LAS VEGAS, NEW MEXICO MAY 28, 2019
Always a pleasure to bird the diverse landscapes around Las Vegas, NM. Starting east of town, out on the short grass prairie, we visited La Liendre Canyon, traveling down a steep escarpment all but hidden until right upon it. This unique habitat with Ponderosa Pine at the rim, juniper and oak scrub mid way down, and boulder strewn cactus lined slopes near the bottom is a composite of several major life zones. Near the rim we called in an Hepatic Tanager, a species approaching the far eastern edge of its range. Juniper Titmouse and Blue Gray Gnatcatcher were also present. A bit lower we found two very territorial Black-chinned Sparrows, another bird at the extreme northeast edge of its range. At our lowest spot, a pair of Scott's Orioles zipped in for close views. As we retraced our steps to Las Vegas, Cassin's Sparrows were doing their flight displays, looking like they could barely stay airborne.
On to Ruby Ranch north of town. Bald Eagles have made nesting attempts here (an unusual occurrence for NM) for several summers. We spotted a good size fledgling in the nest so we hope the parents will be successful this summer. Out at the lakes, we viewed several Cattle Egrets, a scarce migrant anywhere in NM, a late Northern Pintail, a late Franklin's Gull as well as a lone Willet. Back in the bosque (woodland) along Sapello Creek we found several Eastern Kingbirds (a breeder here for many years), a lone Red-headed Woodpecke-r, and several nesting Great Blue Herons. We then came upon a group of late migrants that featured a female American Redstart and a rather co-operative male Hooded Warbler-both eastern strays rarely seen in these parts.

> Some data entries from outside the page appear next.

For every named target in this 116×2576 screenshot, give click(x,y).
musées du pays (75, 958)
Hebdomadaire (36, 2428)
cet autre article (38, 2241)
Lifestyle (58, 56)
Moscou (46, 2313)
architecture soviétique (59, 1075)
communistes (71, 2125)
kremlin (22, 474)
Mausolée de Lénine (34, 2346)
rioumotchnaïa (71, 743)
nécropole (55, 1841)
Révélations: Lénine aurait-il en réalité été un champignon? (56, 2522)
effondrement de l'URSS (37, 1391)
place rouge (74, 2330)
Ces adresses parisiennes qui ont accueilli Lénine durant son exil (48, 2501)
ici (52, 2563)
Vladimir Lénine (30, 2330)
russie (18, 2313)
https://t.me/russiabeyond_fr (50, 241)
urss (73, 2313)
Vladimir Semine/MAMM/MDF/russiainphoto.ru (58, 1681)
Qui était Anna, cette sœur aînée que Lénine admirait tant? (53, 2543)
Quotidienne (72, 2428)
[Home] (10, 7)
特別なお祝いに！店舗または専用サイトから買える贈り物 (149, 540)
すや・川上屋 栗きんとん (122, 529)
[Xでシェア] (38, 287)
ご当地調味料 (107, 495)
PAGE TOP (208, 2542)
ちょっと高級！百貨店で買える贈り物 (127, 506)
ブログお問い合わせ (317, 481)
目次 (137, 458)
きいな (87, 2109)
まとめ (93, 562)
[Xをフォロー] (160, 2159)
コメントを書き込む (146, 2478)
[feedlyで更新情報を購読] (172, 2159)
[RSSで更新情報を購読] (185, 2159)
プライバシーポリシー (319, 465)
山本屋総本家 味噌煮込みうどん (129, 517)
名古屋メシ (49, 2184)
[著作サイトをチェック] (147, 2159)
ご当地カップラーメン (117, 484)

Heading back into Las Vegas itself, we birded along the Gallinas River. Willow Flycatchers, likely breeders, were in evidence. A late Lincoln's Sparrow, headed to above 9,000' in the mountains, was skulking nearby. Then, within 50 yards of each other, we viewed male Indigo and Lazuli Buntings, both acting very territorial. Over the last decade, Indigo has been colonizing NM and I have personally seen several obvious hybrids. Oh well, the more songbird color the better I suppose.